→ **Problem details**
Two lines mark the range in the entries below: the one holding "You are a GUI" and the one holding "Download File (80, 196)". Set down those two and all lines between them, exactly.

→ **Material provided**
>>>>

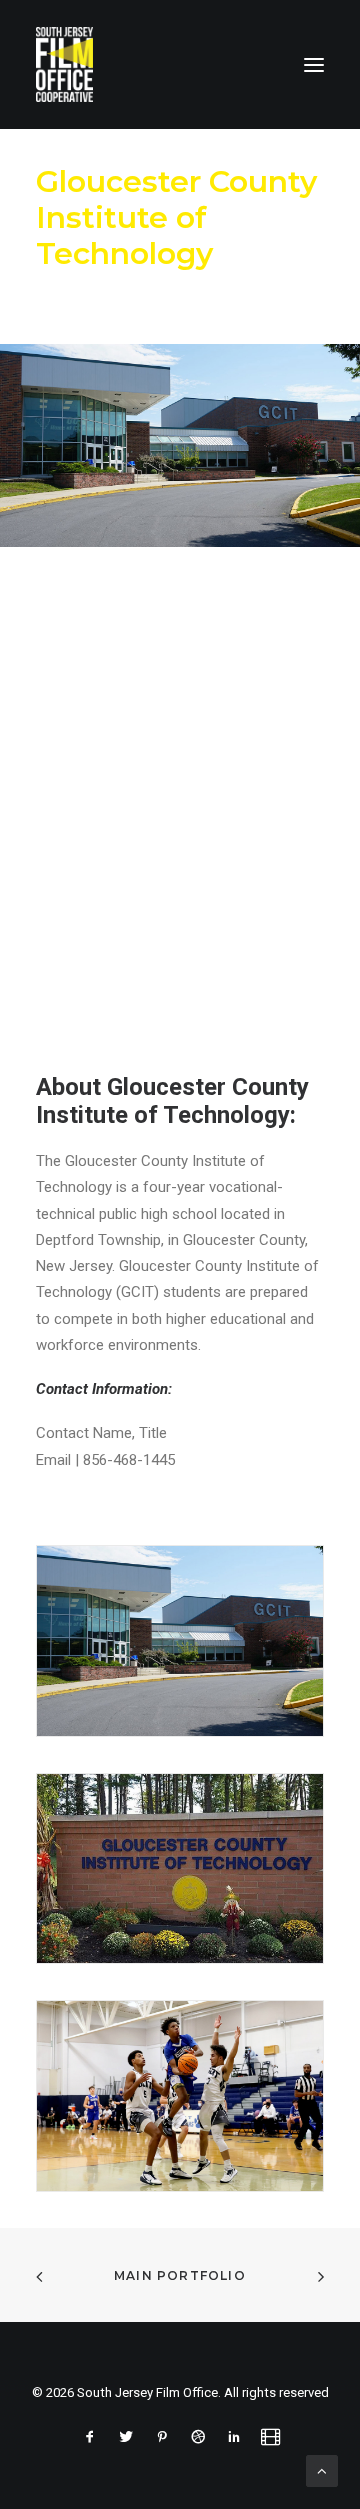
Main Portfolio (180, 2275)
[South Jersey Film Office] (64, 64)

<<<<
>>>>

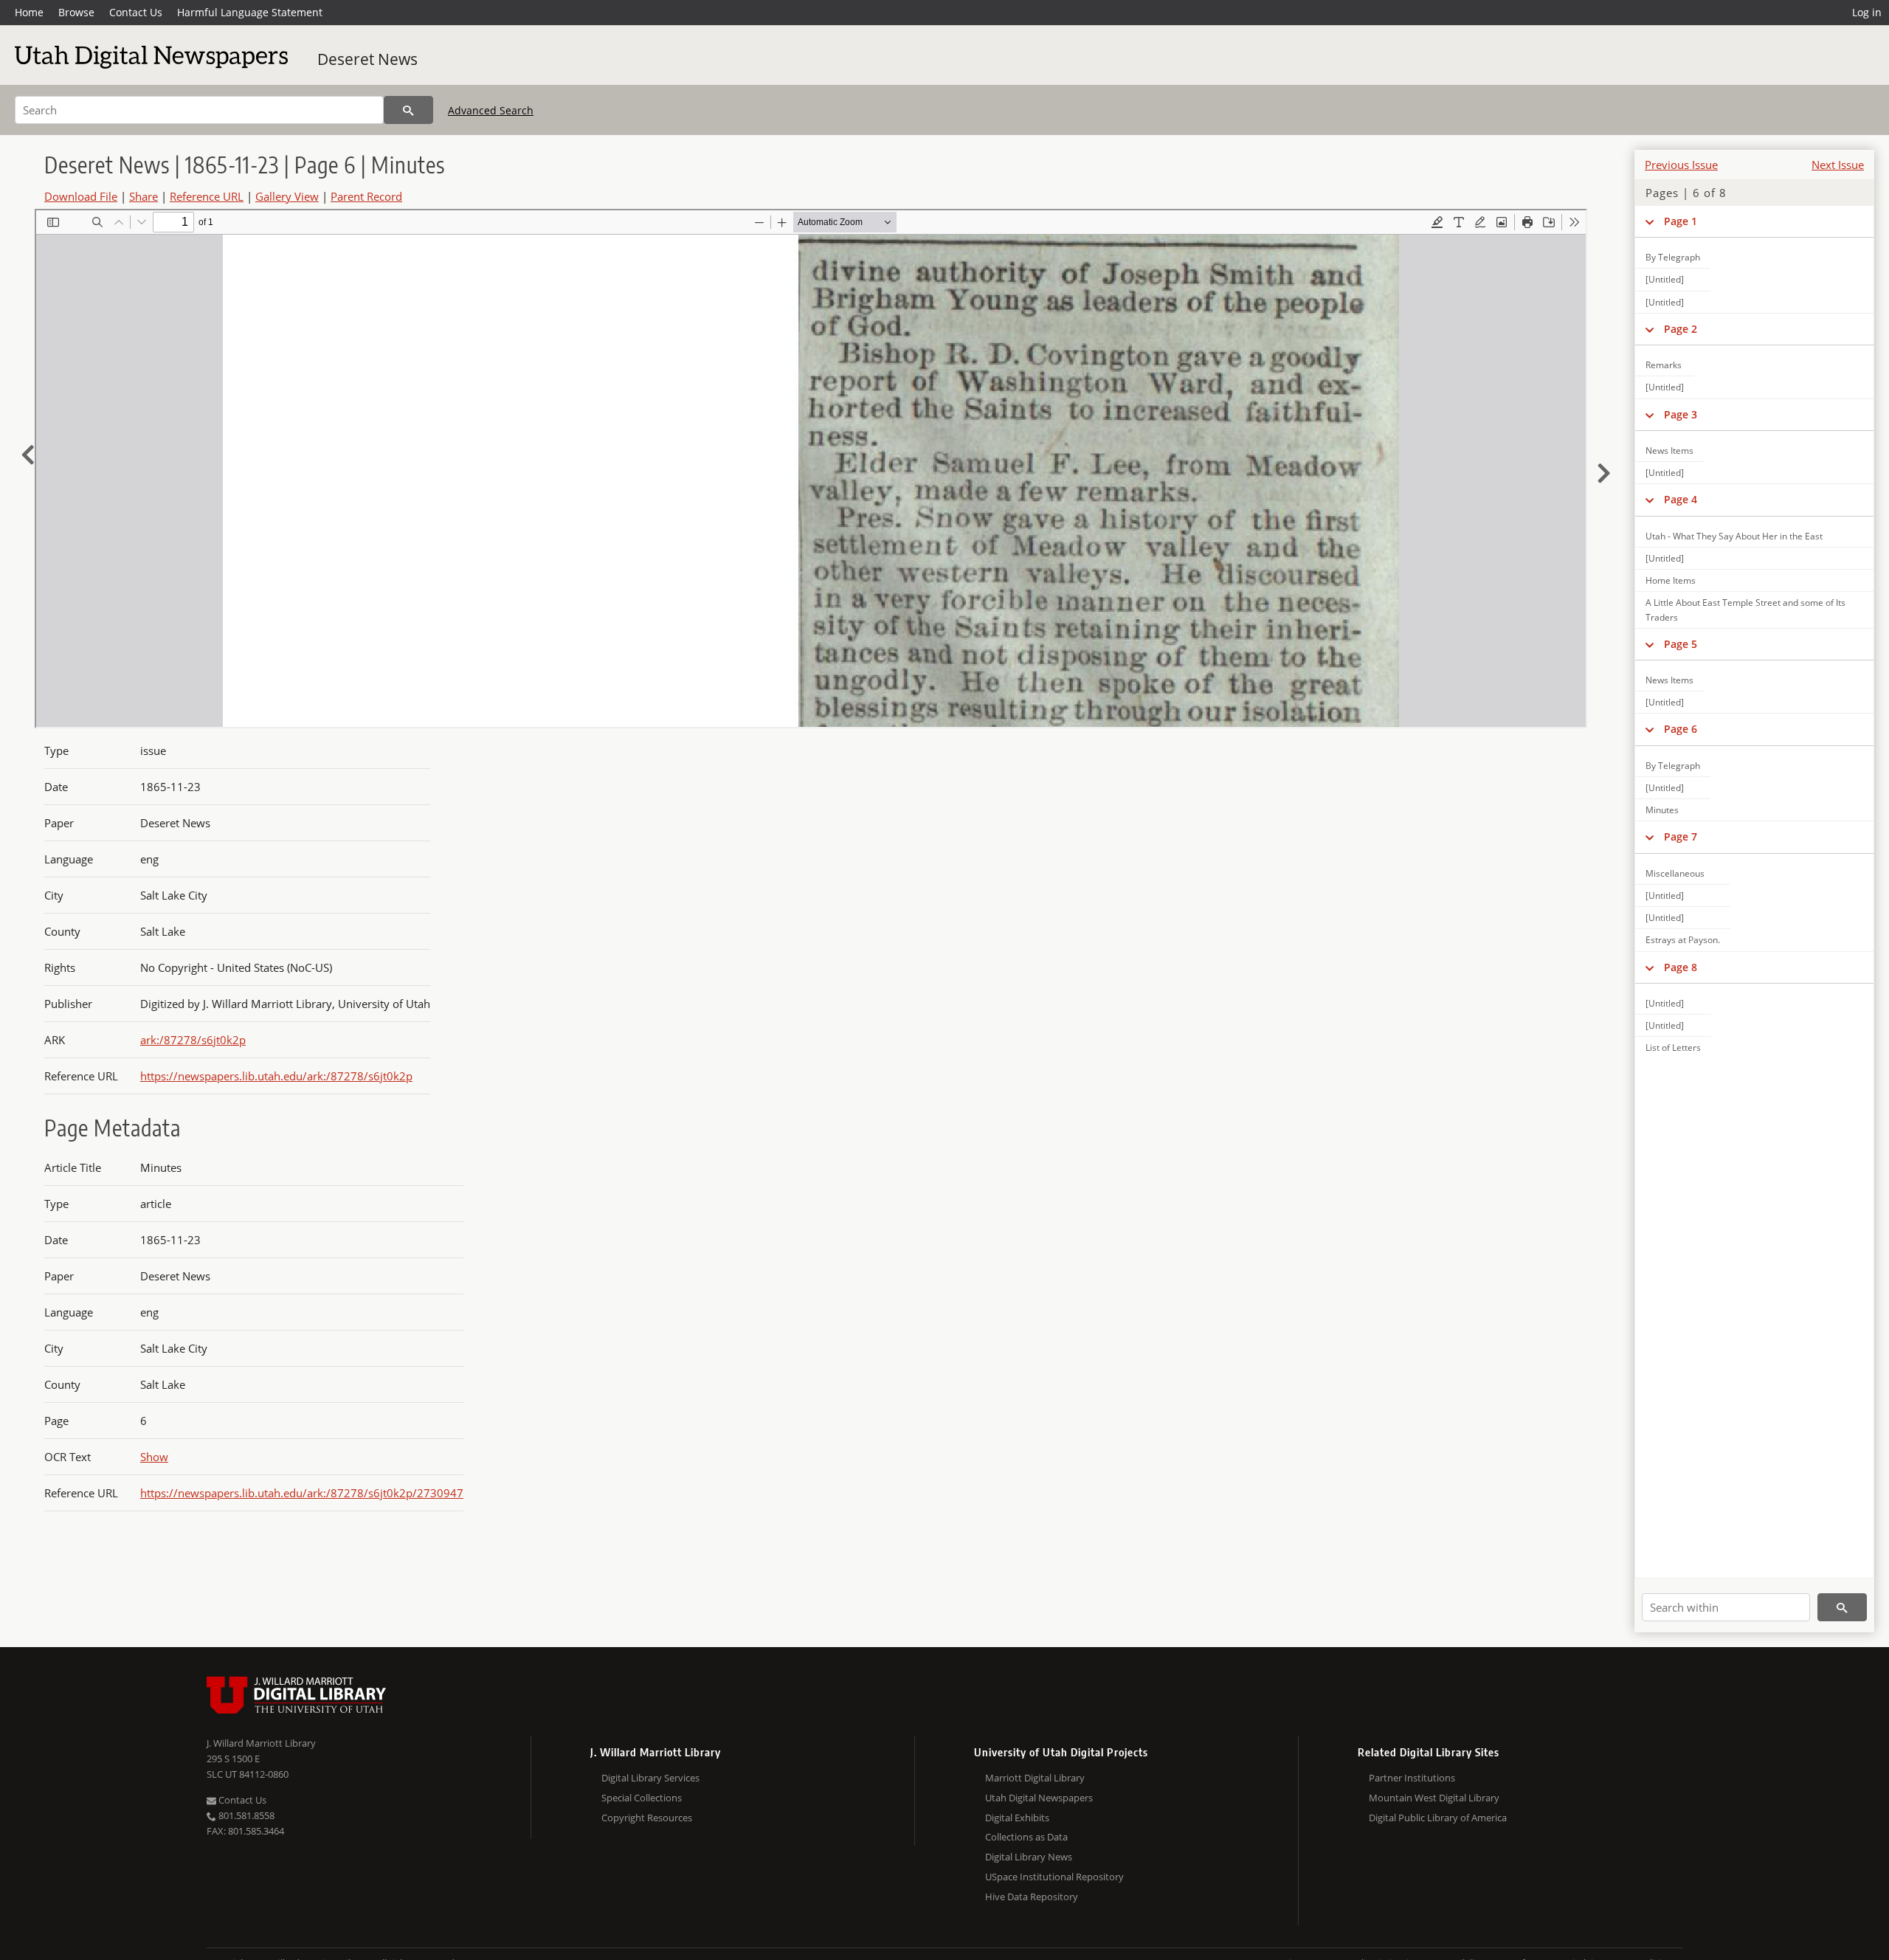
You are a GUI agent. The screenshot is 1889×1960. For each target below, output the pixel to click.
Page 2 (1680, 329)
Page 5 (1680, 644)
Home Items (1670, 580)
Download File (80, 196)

<<<<

→ **Answer below**
You are a GUI agent. The screenshot is 1889×1960. For each target below, output the pixel to click.
Page 2 (1680, 329)
Page 5 (1680, 644)
Home Items (1670, 580)
Download File (80, 196)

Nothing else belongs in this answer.